Frage: Hallo Olli, ich habe eine Mail an deinen Pressekontakt geschrieben und um ein Interview gebeten. Die Antwort kam direkt von dir. Machst du das alles alleine?

Olli Schulz: Eine Freundin von mir, die das normalerweise beantwortet, war gerade nicht da. Aber ansonsten mache ich das Meiste alleine.

Bist du denn auch alleine unterwegs?

Ja. Gestern habe ich in Potsdam auch ein Festival moderiert und bin dann mit dem Auto nach Tübingen gefahren.

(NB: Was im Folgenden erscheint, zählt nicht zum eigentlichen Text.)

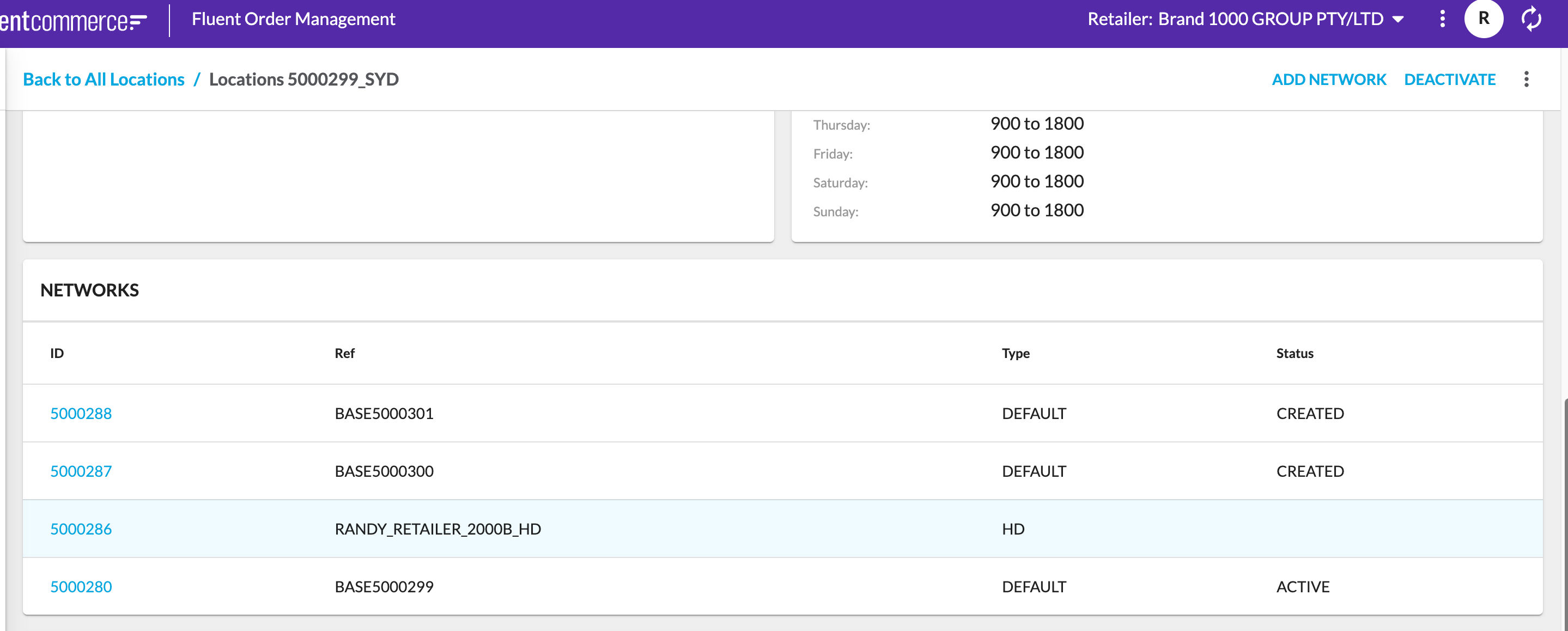Navigate back using Back to All Locations link
The image size is (1568, 631).
[x=104, y=79]
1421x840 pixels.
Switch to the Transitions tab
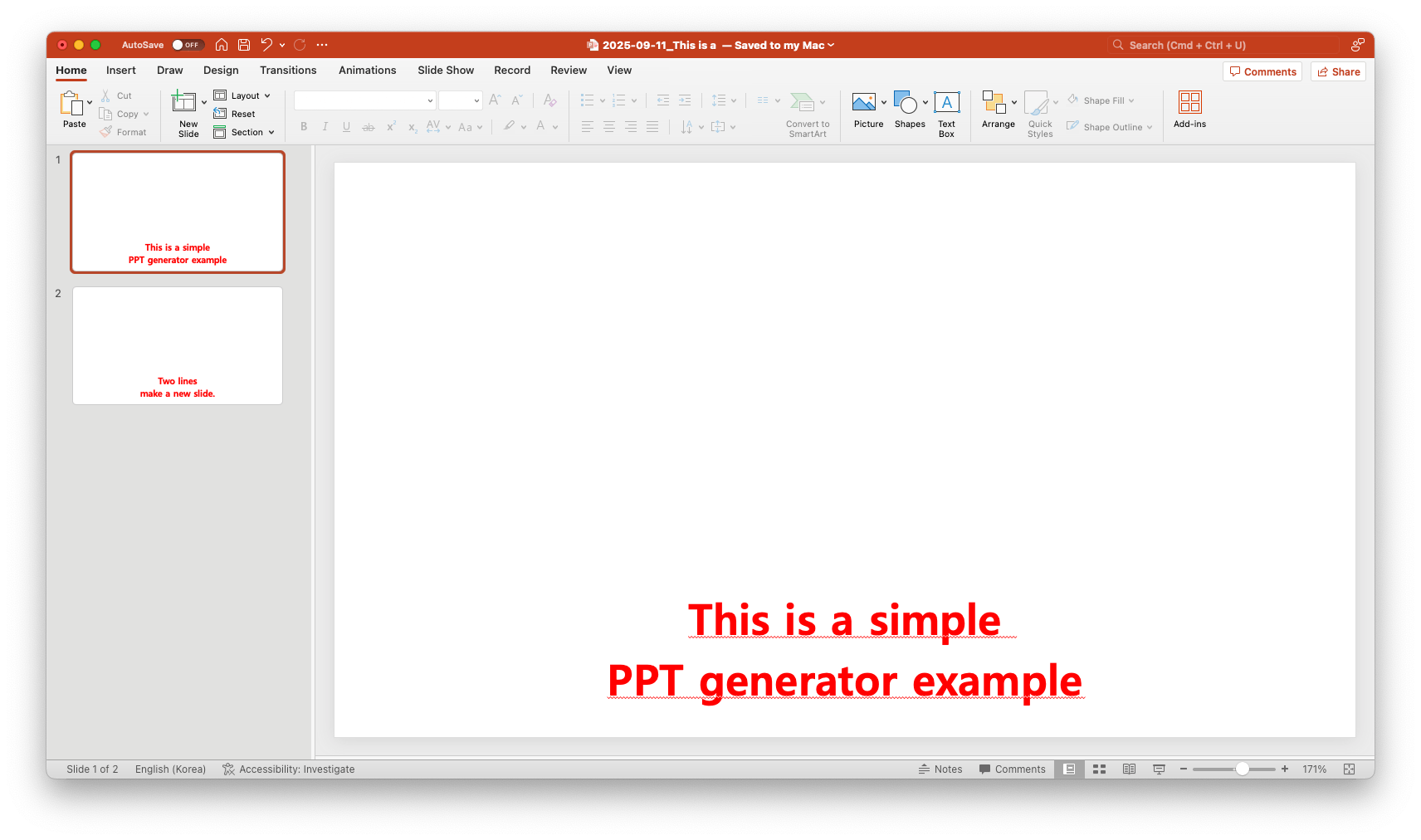pyautogui.click(x=288, y=70)
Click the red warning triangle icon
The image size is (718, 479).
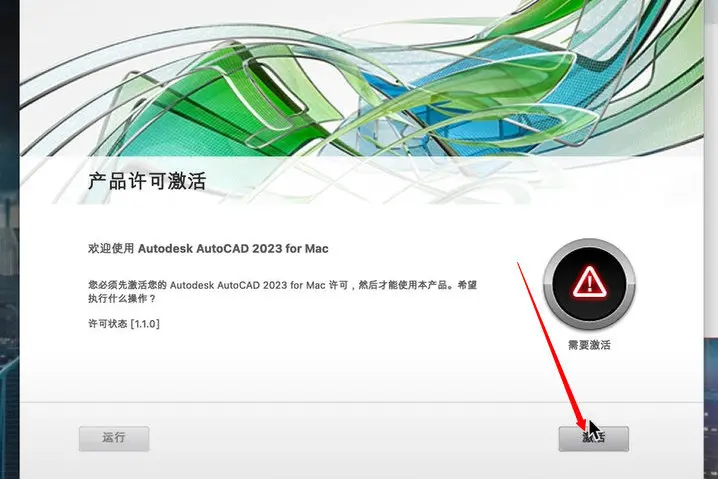589,282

Wie kommt es denn, dass du im Moment so häufig als Moderator gebucht wirst?

Das ist Zufall, glaube ich. Nur gestern und heute, ansonsten moderiere ich gar nicht so viel.

Siehst du dich denn trotzdem noch hauptsächlich als Musiker? Oder machst du dir über die Bezeichnung keine Gedanken?

Eigentlich denke ich darüber nicht nach. Ich mache einfach eine Show, bei der ich viel rede und viel Musik spiele, einfach eine Entertainment-One-Man-Olli-Schulz-Show. Die neue Platte wird zum Beispiel wieder sehr lustig, was die letzten nicht waren.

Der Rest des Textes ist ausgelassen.